This month the Securities and Exchange Commission (“SEC”) provided its first annual report to Congress regarding its new whistleblower program under the Dodd-Frank Wall Street Reform and Consumer Protection Act (the “Dodd-Frank Act”).1 The Dodd-Frank Act’s whistleblower provisions have generated a great deal of attention because of the significant incentives and protections that they afford. Whistleblowers who provide original information to the SEC regarding violations of the Securities Exchange Act of 1934 are entitled to a bounty of between 10 percent and 30 percent of any amount collected from the violator in SEC actions resulting in monetary sanctions in excess of $1 million; they are also protected against retaliatory conduct by their employers.2 Although the SEC’s report contains data only for the seven weeks between the August 12, 2011 effective date for the SEC’s implementing regulations and the whistleblower program’s September 30, 2011 fiscal year end, the report provides a telling glimpse on the new incentives’ and protections’ impact on whistleblower reporting.3
In the seven-week period covered by the report, the SEC received 334 whistleblower tips from individuals in 37 states and several foreign countries.
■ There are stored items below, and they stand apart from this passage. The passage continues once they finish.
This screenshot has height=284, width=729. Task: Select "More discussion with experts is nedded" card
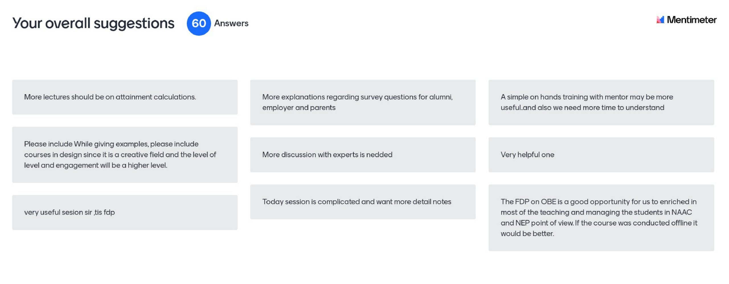[363, 155]
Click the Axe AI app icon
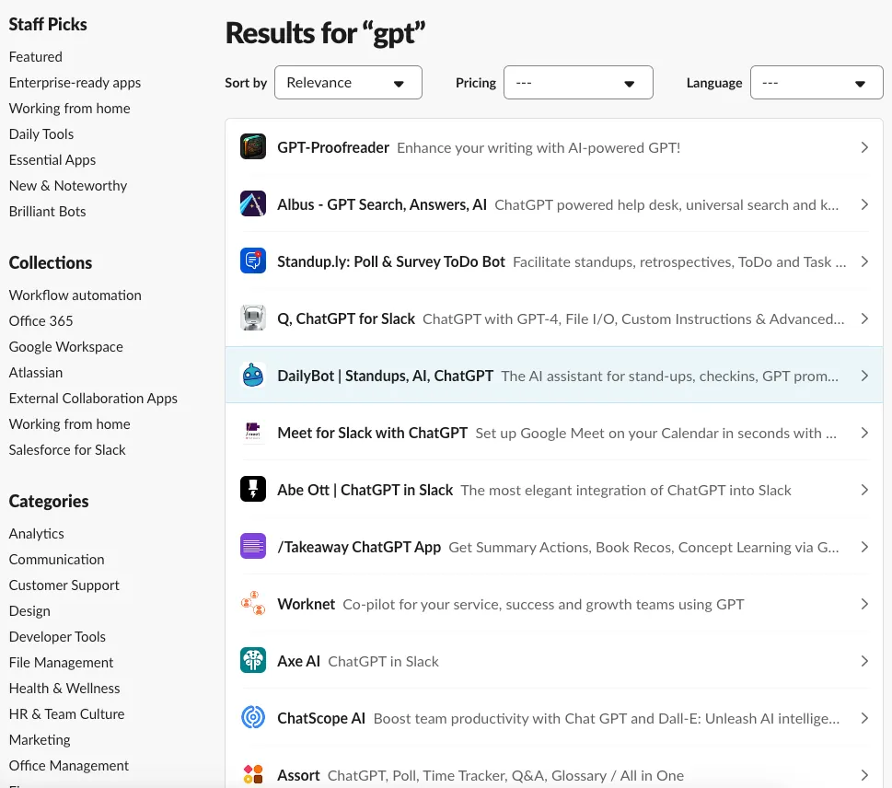 coord(253,661)
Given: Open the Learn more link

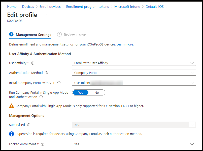Looking at the screenshot, I should [125, 44].
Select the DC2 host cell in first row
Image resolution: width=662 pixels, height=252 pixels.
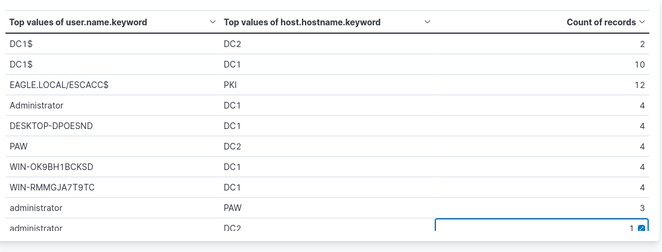233,44
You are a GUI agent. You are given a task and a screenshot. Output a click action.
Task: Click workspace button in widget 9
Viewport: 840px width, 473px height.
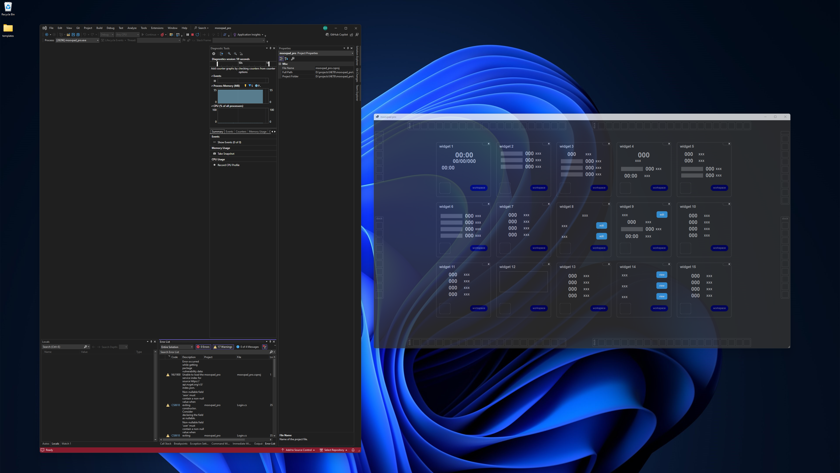(660, 248)
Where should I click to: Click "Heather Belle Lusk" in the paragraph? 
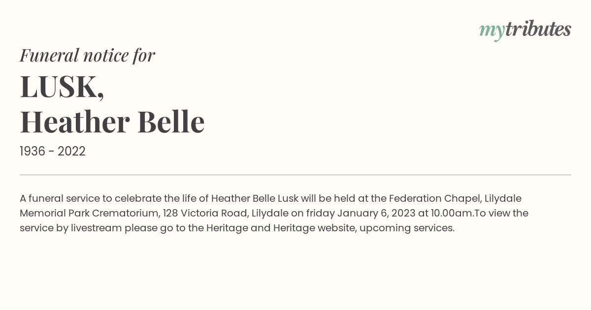pyautogui.click(x=255, y=199)
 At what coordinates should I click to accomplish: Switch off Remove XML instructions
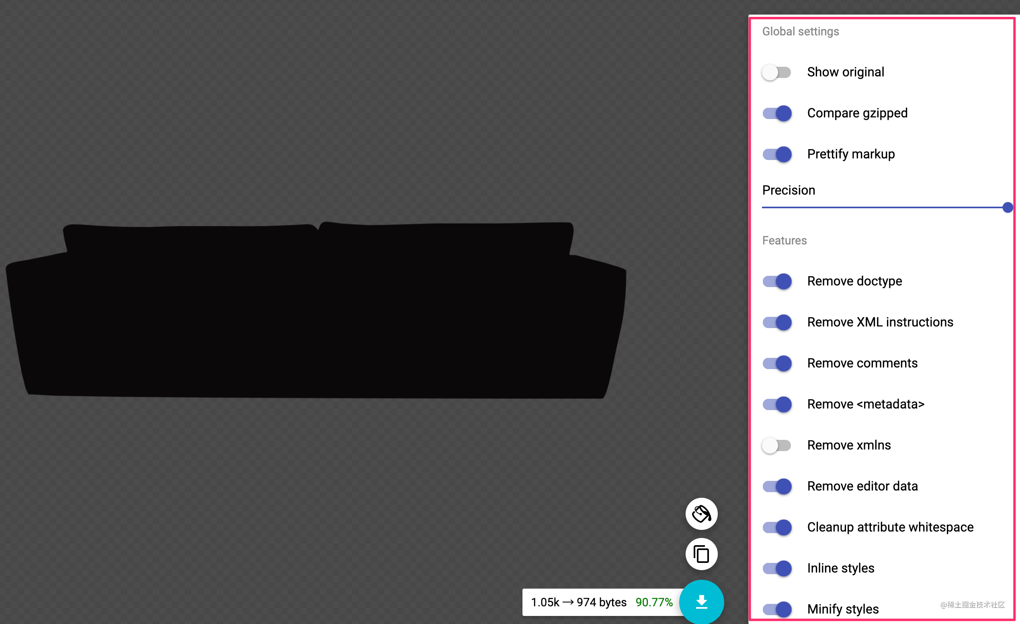tap(777, 323)
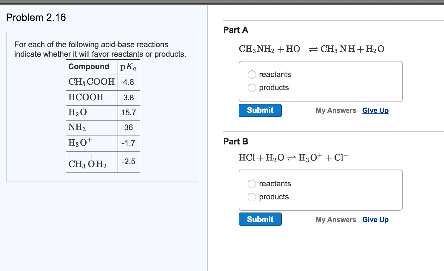This screenshot has width=444, height=271.
Task: Submit the Part A answer
Action: (260, 110)
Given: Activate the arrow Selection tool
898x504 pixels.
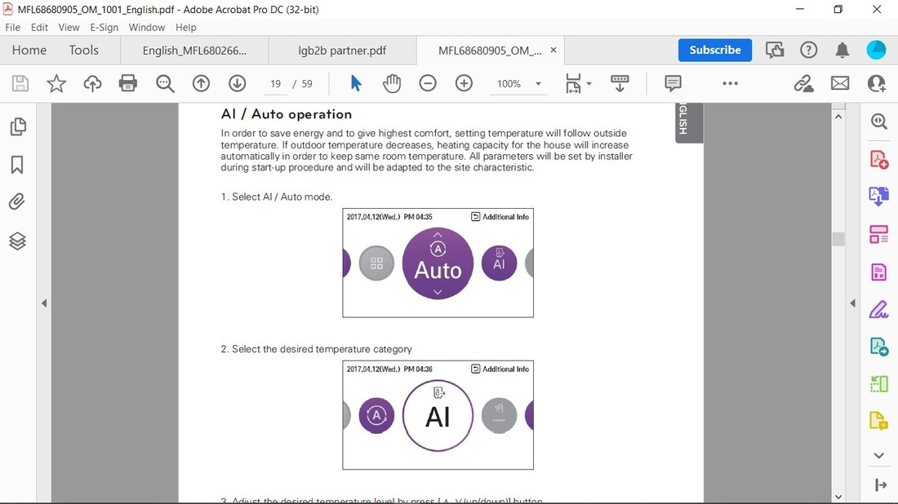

Nearly half of the whistleblower tips concerned market manipulation, offering fraud, or corporate disclosures and financials. Although nearly 10 percent of the tips came from foreign sources, to date less than 4 percent of the tips related to the Foreign Corrupt Practices Act (“FCPA”). However, we would expect that percentage to increase as the Dodd-Frank Act’s application to FCPA violations becomes more widely known.
Although no whistleblower awards have been distributed, the whistleblower fund is fully funded at nearly $453 million, and the SEC has posted Notices of Covered Actions for the 170 enforcement proceedings that resulted in sanctions in excess of the $1 million statutory threshold between July 21, 2010 and July 31, 2011. Applications pursuant to these Notices of Covered Actions were due by November 11, 2011, and the SEC is currently in the process of reviewing applicants’ eligibility for whistleblower bounties.
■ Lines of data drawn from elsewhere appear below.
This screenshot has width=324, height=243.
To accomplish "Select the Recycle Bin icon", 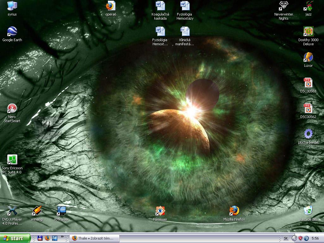I will (308, 211).
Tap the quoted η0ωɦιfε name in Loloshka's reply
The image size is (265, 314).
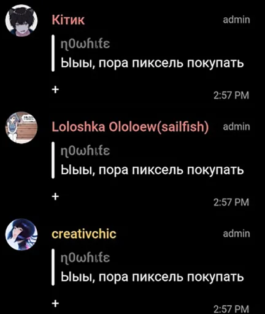85,151
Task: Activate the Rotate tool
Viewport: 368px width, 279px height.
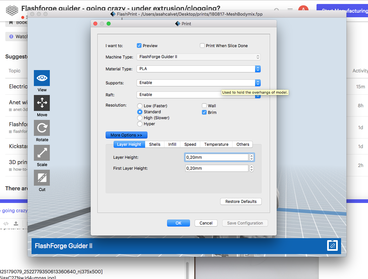Action: tap(42, 128)
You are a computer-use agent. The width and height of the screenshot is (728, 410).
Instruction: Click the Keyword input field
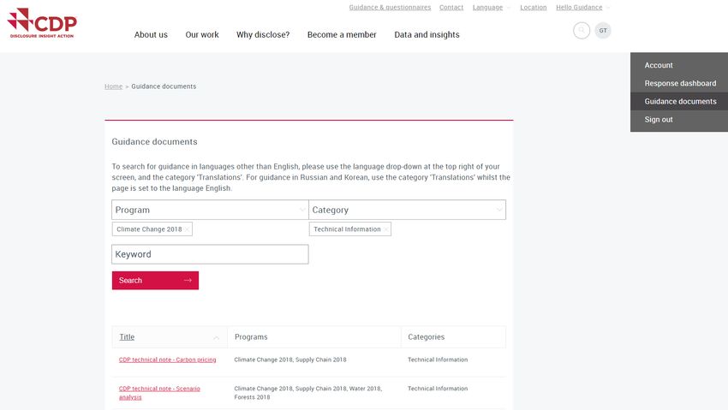point(210,254)

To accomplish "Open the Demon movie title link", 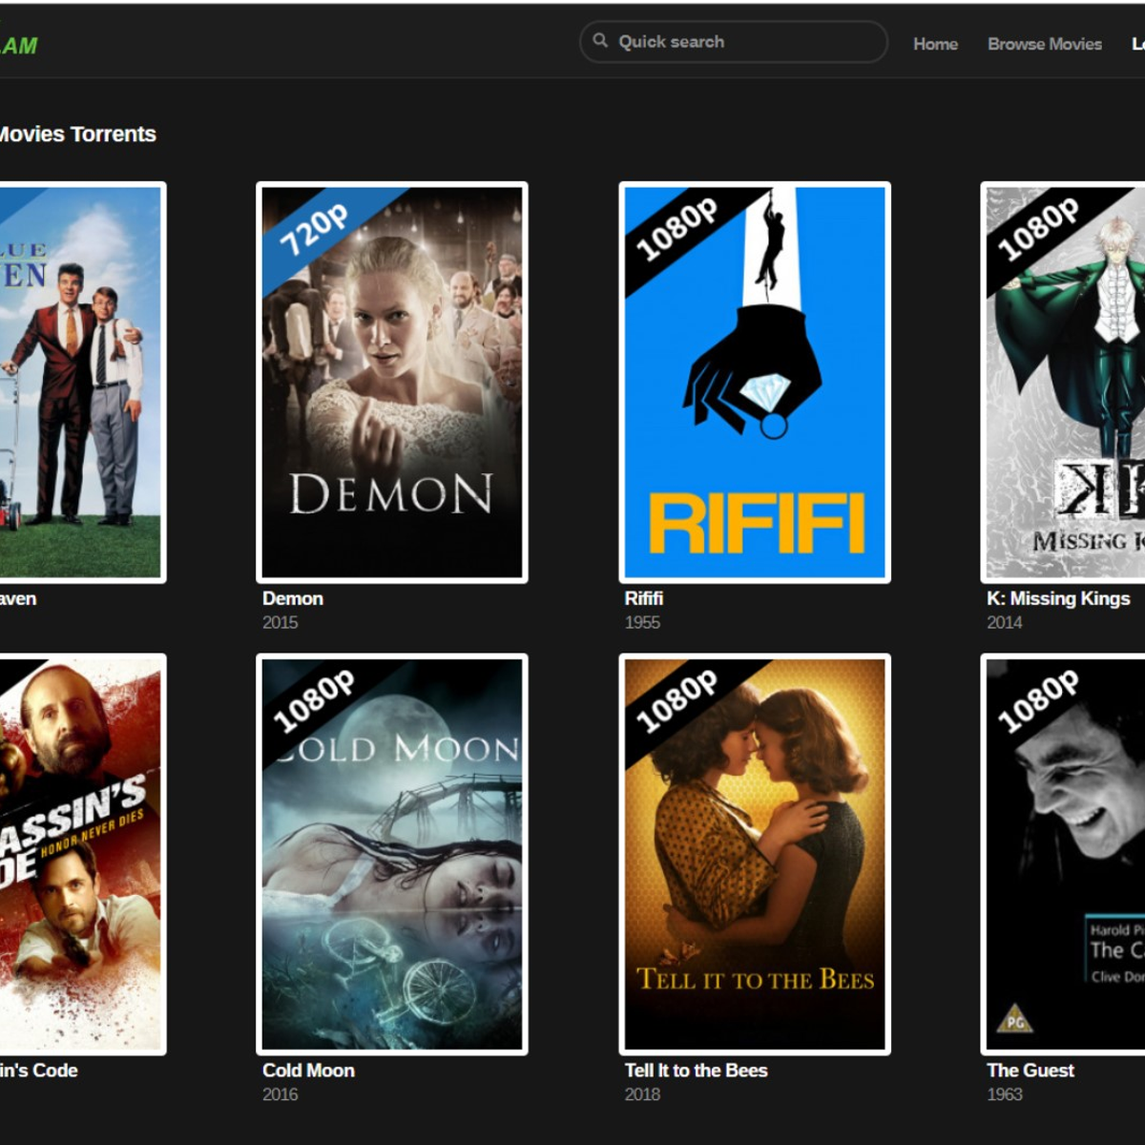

The data from the SEC’s initial report provides some insight into whistleblower behavior. However, the SEC points out that “[a]s a result of the relatively recent launch of the program and the small sample size, it is too early to identify any specific trends or conclusions from the data collected to date.” We will continue to monitor the SEC’s implementation of the Dodd-Frank Act’s whistleblower provisions and provide periodic updates and trend analysis.
1 U.S. Securities and Exchange Commission, Annual Report on the Dodd-Frank Whistleblower Protection Program Fiscal Year 2011 (Nov. 2011), available at http://www.sec.gov/about/offices/owb/whistleblower-annual-report-2011.pdf.
2 Dodd-Frank Act, 111th Cong. § 922 (2010). The Dodd-Frank Act also contains a similar provision for whistleblowers that provide original information to the Commodity Futures Trading Commission regarding a violation of the Commodity Exchange Act.
3 The SEC’s Office of the Whistleblower has begun its work by proposing and finalizing implementing regulations, hiring and training staff, establishing internal policies, and establishing a telephone hotline and a i website for whistleblower reports. The Office is structured to serve an initial triage function and then transition to liaison between the whistleblower and the investigative staff in the appropriate SEC division.